Advertisement

problem for the anion determination in waste water

Discussions about HPLC, CE, TLC, SFC, and other "liquid phase" separation techniques.

3 posts Page 1 of 1
Hi,
I have a problem with the determination of anions by ionic chromatography. I am working in waste water and the injection volume is 10 µl. I use Na2CO3 9 mM for eluent. The column is a IonPac AS 9-HC with a AG 9-HC. This column is recommended by Dionex and has a good separation. I use a 45 µm filter and I don’t mineralisate the samples. W e have a UV-detector for the nitrite determination.
I do inter-laboratory comparison to check the method.
For the phosphate all tests (at least 5 inter-laboratory tests) are unsuccessful ! In the last interlaboratory comparison we found 1.776 P-ppm and the other laboratory have an average of 2.523 P-ppm. In all tests we found below the expected concentration.
In the last test I have a problem with fluoride and nitrite. In the first case we found 3.5875 ppm and the average is 4.0761 ppm and for nitrite we found 4.1775 Nppm and the average is 3.4337 Nppm.
I have done a new calibration and I have a calibration from 0.2 ppm to 5 ppm for fluoride, 0.2 NO2-ppm to 50 NO2-ppm and 2 PO4-ppm to 50 PO4-ppm.
If I check the method with a certified material from LGC promochem I found the good value.
Thank you for your advice.
I can't say with certainty what your problem is, but I too am running a Dionex based anion analysis.

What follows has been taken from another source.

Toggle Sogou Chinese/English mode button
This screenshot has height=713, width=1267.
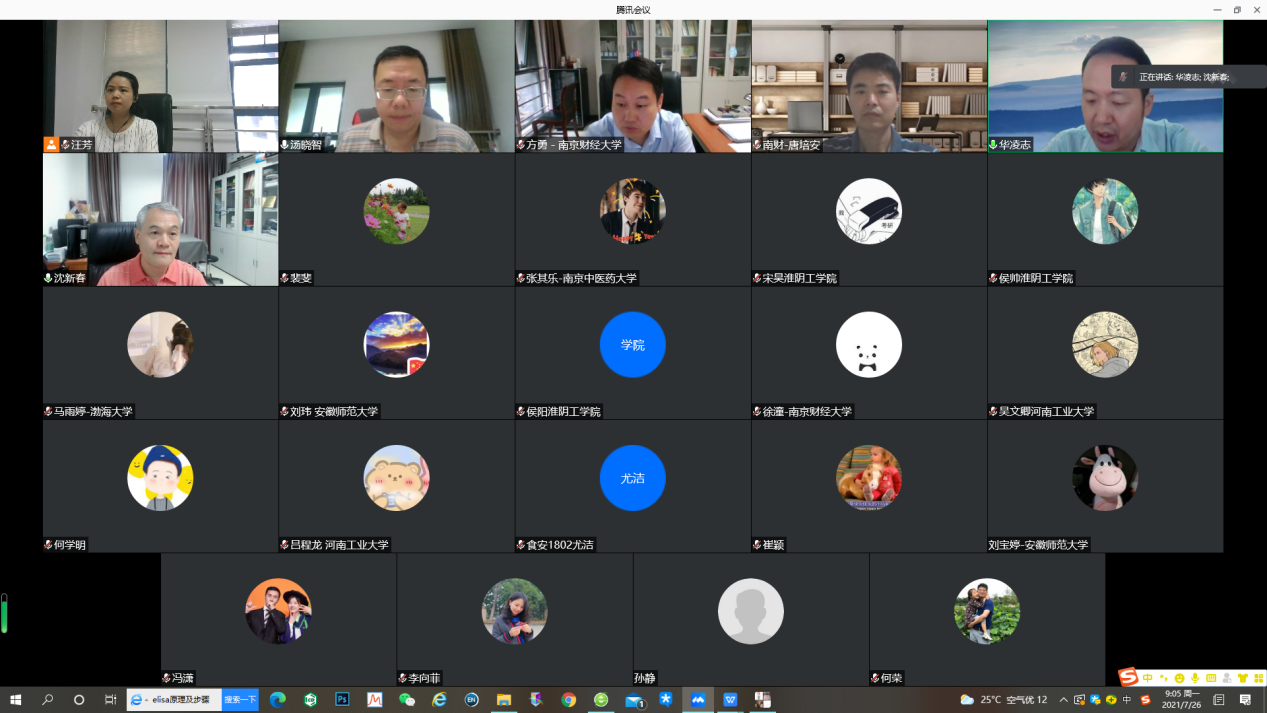coord(1148,678)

I work primarily with industrial waters and find that iron interferes significantly with my phosphate readings. I suspect the iron strongly binds with the column preventing further phosphate interactions and then flushes out at seemingly random times which will sometimes liberate some phosphate which as been trapped in the column as well. This happens with both the AS17 and the AS22. I don't know the AS9 composition.

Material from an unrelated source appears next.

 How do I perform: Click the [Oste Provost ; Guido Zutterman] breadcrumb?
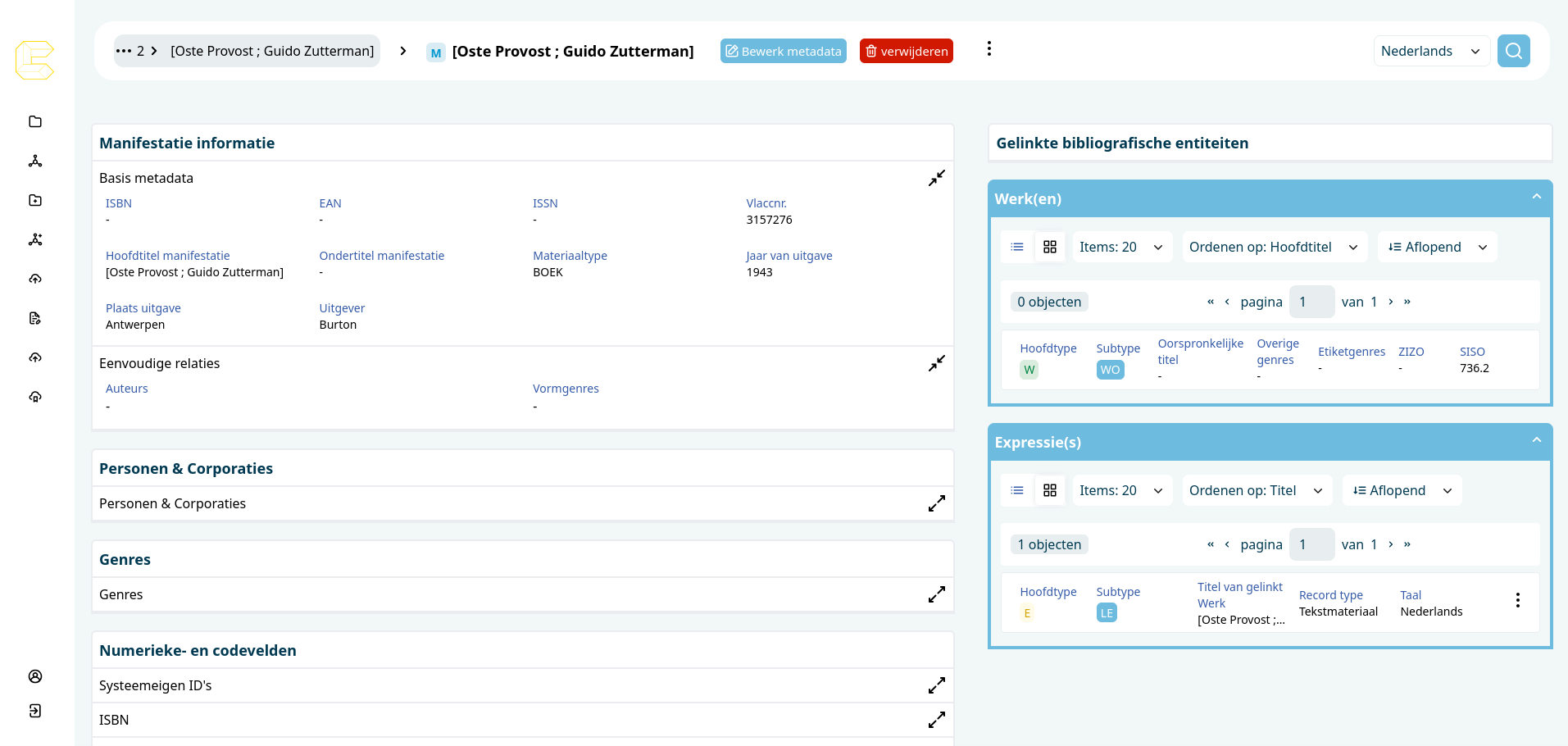pos(271,51)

In this way, most standards appear ok as they don't have unwanted iron but samples can run low. I wish I had a good fix for you, but we run phosphate via a wet test to compensate. Do you have high iron in the wastewater?

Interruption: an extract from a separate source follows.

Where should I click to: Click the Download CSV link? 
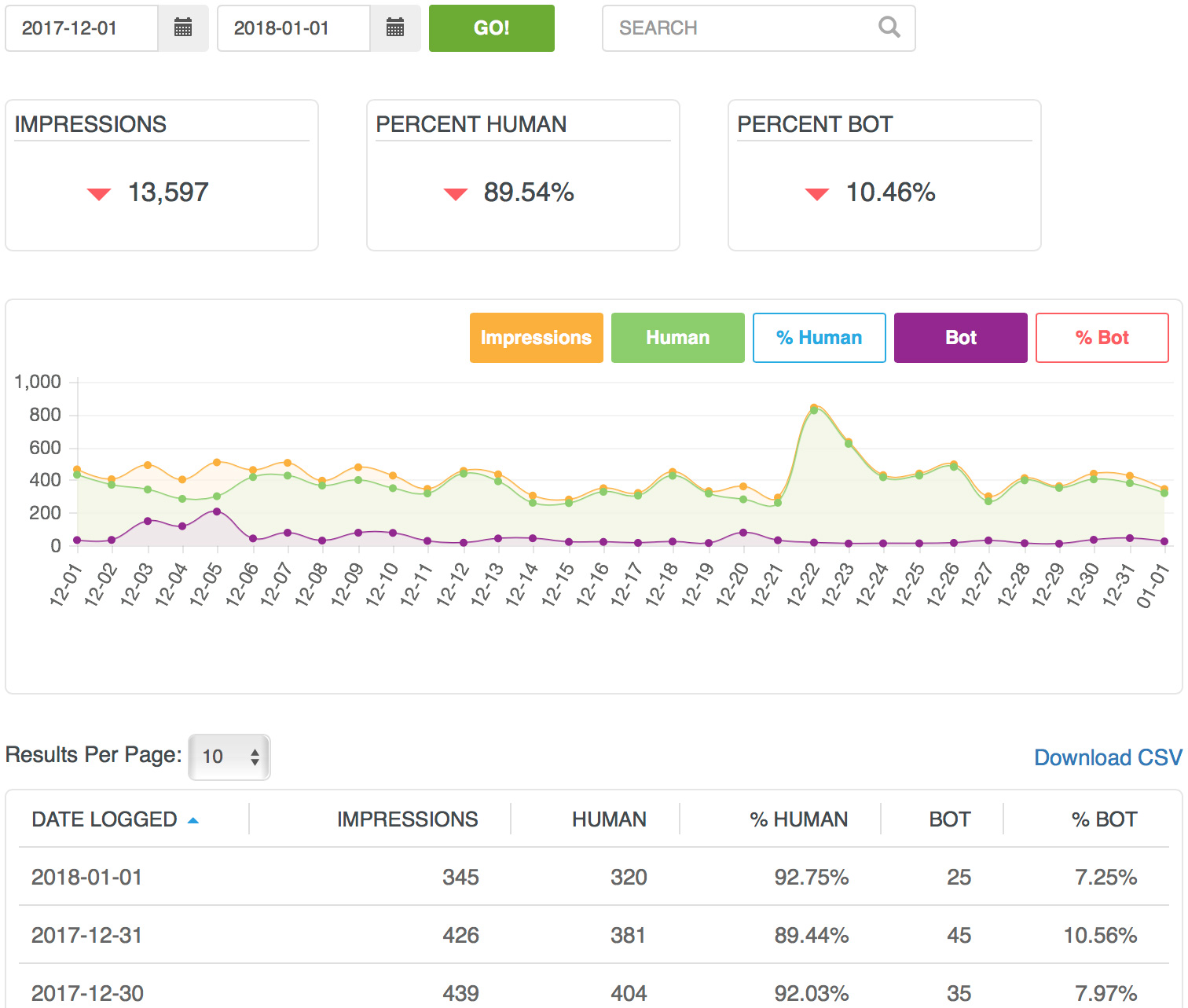click(1107, 757)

Nitrite has never given me any trouble but I'm using conductivity rather than UV detection for it. We've calibrated 0.1 up to >100 ppm with strong linearity still. I have no experience with fluoride, sorry.
Hi,

Thank you for your advice.
In fact I have no metals. We have done a ICP screening and the concentration is below 15 ppm in one metal. Iron is below 0.1 ppm !
3 posts Page 1 of 1

Who is online

In total there are 41 users online :: 1 registered, 0 hidden and 40 guests (based on users active over the past 5 minutes)
Most users ever online was 4374 on Fri Oct 03, 2025 12:41 am

Users browsing this forum: Ahrefs [Bot] and 40 guests

Latest Blog Posts from Separation Science

Separation Science offers free learning from the experts covering methods, applications, webinars, eSeminars, videos, tutorials for users of liquid chromatography, gas chromatography, mass spectrometry, sample preparation and related analytical techniques.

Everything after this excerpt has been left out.